Segundo Schön (1983), o conhecimento-na-ação, a reflexão-sobre-a-ação e a reflexão-sobre-a-reflexão-na-ação possibilitam que o professor utilize o seu próprio ensino à mudança de suas práticas diárias em sala de aula. O professor assume-se como pesquisador (Stenhouse, 1975), ou seja, um questionador e investigador de sua prática, na tentativa de gerar mudanças. Porém, isso implica uma formação que vai além do conhecimento técnico desenvolvido nos antigos modelos de formação.

Para o teórico, quando o profissional faz esta reflexão ao mesmo tempo em que está vivenciando uma determinada situação, ele está a fazer uma reflexão na ação. Esta etapa permite uma reorientação da ação no momento mesmo em que se está vivendo. Se esta reflexão se dá após a ação e tem caráter retrospectivo, o profissional reflete sobre a ação. Neste caso, há certo distanciamento, um olhar distinto daquele que vivenciou aquela ação.

Ainda na análise realizada por Schön, sobre a epistemologia da prática, ele distingue entre o conhecimento-na-ação e a reflexão-na-ação. O conhecimento-na-ação é um tipo de conhecimento que as pessoas possuem ligado à ação, é um conhecimento sobre o como fazer as coisas. Ele é dinâmico e espontâneo e se revela através da atuação, mas que se tem especial dificuldade em tornar verbalmente explícito. Diferentemente, a reflexão-na-ação supõe uma

atividade cognitiva consciente do sujeito, que se leva a cabo enquanto se está atuando. Como assinala Schön, consiste em pensar "[...] sobre o que se está fazendo, enquanto se está fazendo" (1983, p. 26). Através da reflexão-na-ação, o professor, o prático reage a uma situação de indeterminação da prática, com um diálogo reflexivo mediante o qual resolve problemas e, portanto, gera ou constrói conhecimento novo. Vale ressaltar que, neste contexto, até a improvisação desempenha papel importante no processo de reflexão-na-ação, uma vez que o professor tem que ter a capacidade de variar, combinar e recombinar, em movimento, um conjunto de elementos de uma dada situação, muitas vezes alternativa, ao que foi anteriormente planejado.
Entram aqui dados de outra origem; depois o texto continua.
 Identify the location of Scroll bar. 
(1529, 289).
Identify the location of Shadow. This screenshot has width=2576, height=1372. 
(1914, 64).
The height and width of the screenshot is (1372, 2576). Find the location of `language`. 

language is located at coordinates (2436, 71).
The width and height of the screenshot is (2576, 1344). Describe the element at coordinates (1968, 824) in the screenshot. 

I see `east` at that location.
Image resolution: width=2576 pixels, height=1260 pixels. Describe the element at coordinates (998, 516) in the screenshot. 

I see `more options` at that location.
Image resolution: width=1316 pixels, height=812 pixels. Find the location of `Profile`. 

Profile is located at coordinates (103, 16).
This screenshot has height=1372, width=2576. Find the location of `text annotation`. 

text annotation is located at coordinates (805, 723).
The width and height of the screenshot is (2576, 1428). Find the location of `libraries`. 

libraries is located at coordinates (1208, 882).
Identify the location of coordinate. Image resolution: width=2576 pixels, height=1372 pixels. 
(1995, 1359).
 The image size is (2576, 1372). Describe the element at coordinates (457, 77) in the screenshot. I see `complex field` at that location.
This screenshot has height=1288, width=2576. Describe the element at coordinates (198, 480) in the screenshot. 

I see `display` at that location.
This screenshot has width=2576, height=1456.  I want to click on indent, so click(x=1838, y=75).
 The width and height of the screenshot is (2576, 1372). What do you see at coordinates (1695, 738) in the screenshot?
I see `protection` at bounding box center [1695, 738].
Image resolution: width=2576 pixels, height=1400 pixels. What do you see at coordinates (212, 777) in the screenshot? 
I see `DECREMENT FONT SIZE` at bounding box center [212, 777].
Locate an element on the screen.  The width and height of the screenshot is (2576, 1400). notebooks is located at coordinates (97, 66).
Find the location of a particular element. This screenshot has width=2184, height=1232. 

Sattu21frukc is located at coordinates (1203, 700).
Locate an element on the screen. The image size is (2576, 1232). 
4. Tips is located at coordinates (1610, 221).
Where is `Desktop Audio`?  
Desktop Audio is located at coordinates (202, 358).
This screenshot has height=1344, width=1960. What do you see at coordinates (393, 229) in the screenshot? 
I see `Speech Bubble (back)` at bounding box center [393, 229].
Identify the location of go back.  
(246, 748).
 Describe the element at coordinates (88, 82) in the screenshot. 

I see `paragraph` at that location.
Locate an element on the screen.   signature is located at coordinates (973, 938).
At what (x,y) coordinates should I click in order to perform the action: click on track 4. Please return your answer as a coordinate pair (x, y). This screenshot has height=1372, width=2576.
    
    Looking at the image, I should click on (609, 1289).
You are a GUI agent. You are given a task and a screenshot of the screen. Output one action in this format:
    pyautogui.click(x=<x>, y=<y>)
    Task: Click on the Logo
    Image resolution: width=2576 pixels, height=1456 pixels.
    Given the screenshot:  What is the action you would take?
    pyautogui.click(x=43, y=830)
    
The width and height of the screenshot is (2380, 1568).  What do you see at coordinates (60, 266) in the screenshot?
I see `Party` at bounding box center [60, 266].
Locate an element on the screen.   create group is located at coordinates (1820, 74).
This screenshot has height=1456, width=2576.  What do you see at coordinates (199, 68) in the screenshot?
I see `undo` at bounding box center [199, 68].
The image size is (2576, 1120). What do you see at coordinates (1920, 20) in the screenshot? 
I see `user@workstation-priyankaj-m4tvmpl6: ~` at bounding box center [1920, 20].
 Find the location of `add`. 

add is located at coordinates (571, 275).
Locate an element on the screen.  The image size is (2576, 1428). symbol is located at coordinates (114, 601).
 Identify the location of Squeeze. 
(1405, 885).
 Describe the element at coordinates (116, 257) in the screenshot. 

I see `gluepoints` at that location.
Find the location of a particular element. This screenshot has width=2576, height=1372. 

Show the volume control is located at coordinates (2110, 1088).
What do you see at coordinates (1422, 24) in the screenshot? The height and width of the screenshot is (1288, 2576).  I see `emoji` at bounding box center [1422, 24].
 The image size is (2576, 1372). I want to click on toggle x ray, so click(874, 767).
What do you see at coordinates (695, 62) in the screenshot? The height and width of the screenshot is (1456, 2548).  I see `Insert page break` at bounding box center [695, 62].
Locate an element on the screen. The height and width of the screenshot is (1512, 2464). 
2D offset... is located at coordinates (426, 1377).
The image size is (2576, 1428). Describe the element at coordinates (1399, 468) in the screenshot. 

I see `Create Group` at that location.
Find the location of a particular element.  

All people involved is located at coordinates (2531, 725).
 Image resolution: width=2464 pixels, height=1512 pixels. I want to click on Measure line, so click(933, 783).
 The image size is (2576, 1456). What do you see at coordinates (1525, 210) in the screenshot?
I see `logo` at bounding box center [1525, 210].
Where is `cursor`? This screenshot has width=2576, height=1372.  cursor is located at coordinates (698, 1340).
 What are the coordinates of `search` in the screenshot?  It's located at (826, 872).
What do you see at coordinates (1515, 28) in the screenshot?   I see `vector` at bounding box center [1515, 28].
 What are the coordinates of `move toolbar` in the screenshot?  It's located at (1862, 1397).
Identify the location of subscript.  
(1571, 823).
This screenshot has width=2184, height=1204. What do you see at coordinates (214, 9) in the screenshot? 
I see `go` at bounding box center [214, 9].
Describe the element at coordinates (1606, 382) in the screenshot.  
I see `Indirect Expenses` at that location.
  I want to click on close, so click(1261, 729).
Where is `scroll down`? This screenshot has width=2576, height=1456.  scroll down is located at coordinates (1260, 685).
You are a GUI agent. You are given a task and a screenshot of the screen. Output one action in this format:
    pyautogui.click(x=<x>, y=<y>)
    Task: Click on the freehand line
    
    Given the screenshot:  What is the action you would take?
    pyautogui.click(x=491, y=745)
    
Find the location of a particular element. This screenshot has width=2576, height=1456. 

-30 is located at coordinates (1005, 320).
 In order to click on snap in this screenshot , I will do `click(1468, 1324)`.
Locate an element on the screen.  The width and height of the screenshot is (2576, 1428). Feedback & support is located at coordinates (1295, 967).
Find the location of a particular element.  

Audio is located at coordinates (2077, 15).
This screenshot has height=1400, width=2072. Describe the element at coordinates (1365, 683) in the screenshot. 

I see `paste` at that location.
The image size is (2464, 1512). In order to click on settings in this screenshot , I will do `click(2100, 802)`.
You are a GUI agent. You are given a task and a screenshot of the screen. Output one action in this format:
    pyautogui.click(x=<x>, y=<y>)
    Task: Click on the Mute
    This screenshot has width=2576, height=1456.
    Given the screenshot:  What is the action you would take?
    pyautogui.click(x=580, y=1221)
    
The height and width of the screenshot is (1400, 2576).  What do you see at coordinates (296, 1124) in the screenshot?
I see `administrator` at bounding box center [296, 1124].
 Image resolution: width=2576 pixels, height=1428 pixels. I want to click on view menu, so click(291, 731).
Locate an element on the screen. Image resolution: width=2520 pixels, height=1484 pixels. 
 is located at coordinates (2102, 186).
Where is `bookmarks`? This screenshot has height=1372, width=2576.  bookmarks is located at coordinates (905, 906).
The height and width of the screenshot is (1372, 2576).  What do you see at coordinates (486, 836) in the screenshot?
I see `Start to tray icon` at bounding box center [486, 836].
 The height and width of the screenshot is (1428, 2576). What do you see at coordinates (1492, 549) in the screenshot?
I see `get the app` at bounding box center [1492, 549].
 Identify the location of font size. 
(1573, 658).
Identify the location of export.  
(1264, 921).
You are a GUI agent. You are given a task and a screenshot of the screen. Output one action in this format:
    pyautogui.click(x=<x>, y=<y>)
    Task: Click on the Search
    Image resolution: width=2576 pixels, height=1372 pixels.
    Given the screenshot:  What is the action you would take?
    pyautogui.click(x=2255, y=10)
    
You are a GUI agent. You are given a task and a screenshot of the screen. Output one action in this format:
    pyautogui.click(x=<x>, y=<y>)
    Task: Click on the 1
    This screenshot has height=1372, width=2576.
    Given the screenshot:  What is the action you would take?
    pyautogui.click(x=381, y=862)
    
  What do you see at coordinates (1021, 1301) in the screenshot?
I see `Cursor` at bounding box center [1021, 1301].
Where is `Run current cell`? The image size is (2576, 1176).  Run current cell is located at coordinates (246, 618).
Nesta direção, Schön alega que o processo de formação, principalmente dado em universidades, segue um percurso e apresenta um esquema que distancia a teoria da prática, pois, primeiro é fornecida ao aluno a teoria, e só ao final do curso ele vivencia algum tipo de estágio prático. Deste modo, tem relevância um conhecimento aplicado, em que a teoria traz em si mesma as questões que poderiam ser suscitadas pela prática e, ao mesmo tempo, a sua solução. Nesta perspectiva, estas instituições formadoras reafirmam o paradigma da racionalidade técnica, ao privilegiar o saber acadêmico em detrimento do saber prático.